La période de 1420 à 1460 donne l’impression que l’essentiel de la reconstruction a été fait. Des droits d’entrée pour prendre les tenures devenues vacantes prouvent que les paysans ont de l’argent venant des cultures spéculatives et de l’élevage. De même, des paysans extérieurs à la région s’installent (venant de régions plus pauvres). Durant cette période, la reconstruction s’achève dans les zones marginales avec la vente de terres laissées en friches de manière pérenne. La réserve est parfois découpée pour donner des parcelles en fermage ou en métayage.

L’évolution des paysages (Sylvain Leturcq)

Selon Sylvain Leturcq, les campagnes ne sont jamais mortes, elles se sont adaptées aux différentes crises connues à la fin du Moyen-Age. Il s’interroge sur l’existence, aux XVe-XVIe siècles de dynamiques fortes dans les campagnes. C’est par le prisme des paysages qu’il entend apporter des éclairages.

Existe-t-il des éléments de rupture ?

La conjoncture est difficile, avec une chute démographique qui contraint de s’adapter. Il existe également des problèmes structurels d’approvisionnement et une crise des seigneuries dont les revenus sont en chute libre. Il semble que les espaces périphériques soient désertés et que la population se concentre dans les espaces réputés plus productifs.

Ainsi, en Beauce, entre le début du XIVe et la moitié du XVe siècle, il y a une chute des terres cultivées d’environ 20 %. Ce sont des friches émiettées dans le territoire. Dans la deuxième moitié du XVe siècle, ces friches isolées, dispersées sont remises en culture. Ainsi, le paysage n’est pas bouleversé en profondeur.

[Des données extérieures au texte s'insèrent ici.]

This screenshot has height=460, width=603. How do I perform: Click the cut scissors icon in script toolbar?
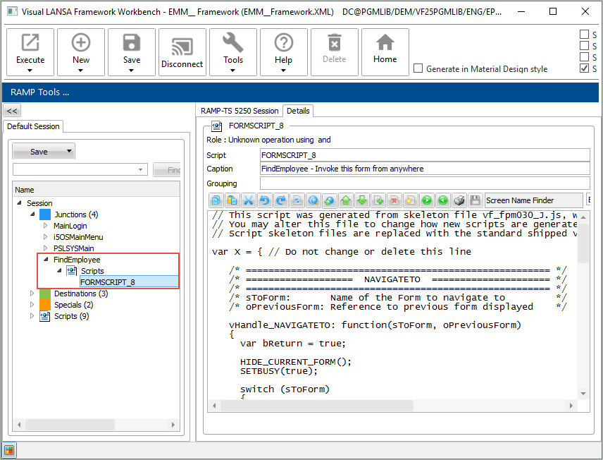pos(248,200)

Néanmoins, il existe, à partir des années 1480 et durant le XVIe siècle, des modifications importantes des paysages du fait de la modification des activités agricoles. Ainsi, le développement de l’élevage entraîne la création d’un bocage, un enherbage assez rapide dans le Toulousain. Cet investissement dans le pré s’observe dans toutes les campagnes, car l’élevage est une activité spéculative qui s’appuie sur une modification de la consommation alimentaire. Par exemple, l’archéologie révèle qu’à Tours, les vestiges d’os sont à 45 % ceux de porc, à 27 % de bœuf et à 27 % de caprinés au XIVe siècle, à 18 % de porc, 40 % de bœuf et 42 % de caprinés au XVe siècle, à 12 % de porc, 38 % de bœuf et 50 % de caprinés au XVIe siècle. Il y a donc une marginalisation de la consommation du porc par rapport aux autres viandes, ce qui induit des transformations sur les campagnes.

De même, la carte des vignobles évolue : les vignobles de l’Orléanais et d’Île-de-France, très réputés au Moyen-Âge, périclitent, tandis que d’autres se développent et la commercialisation de leurs vins en dehors de la région s’intensifie (ex. Tourangeais). Les vignobles sont également de plus en plus présents autour des grandes villes.

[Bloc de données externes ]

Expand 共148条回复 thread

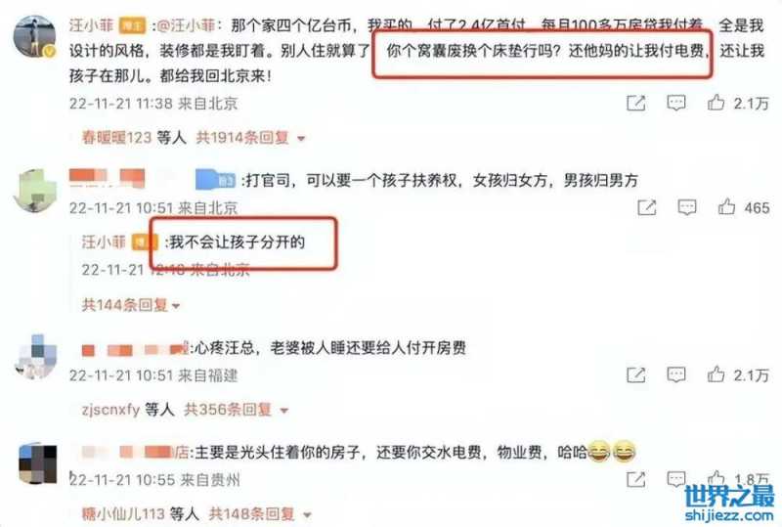click(260, 513)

En conclusion, on ne peut pas parler, selon Sylvain Leturcq, d’une renaissance des campagnes aux XVe-XVIe siècles, mais plutôt d’une revitalisation.

Les savoirs techniques

Catherine Verna, spécialiste de l’histoire des techniques, tend à nuancer les apports des XVe-XVIe siècles ; le XIIIe siècle donne lieu à un renouvellement des campagnes plus important.

Sur le plan de l’artisanat et de l’industrie, il y a une continuité entre le XIIIe et le XVIe siècles. La différence entre les deux activités tient au marché, local pour l’artisanat, plus vaste pour l’industrie (il existe des marquages spécifiques à l’industrie rurale qui permettent d’identifier les produits et de lui reconnaître des qualités spécifiques).

Dans l’industrie, le Verlagssystem existe dès la fin du XIIIe siècle ; c’est un système dominé par les villes (polarisation) qui peuvent distribuer à l’extérieur de ses murs ce qu’elles ne souhaitent pas produire. Cet investissement urbain peut être très lointain, comme les capitaux florentins qui sont investis dans la région de la Lys (nord de la France). Au XVe siècle – mais peut-être est-ce un effet de sources –, de nouvelles organisations émergent, avec des investissements et des choix techniques originaires des campagnes, par une notabilité rurale (médecins, apothicaires, notaires).

L’existence d’une pluriactivité a été brièvement présentée.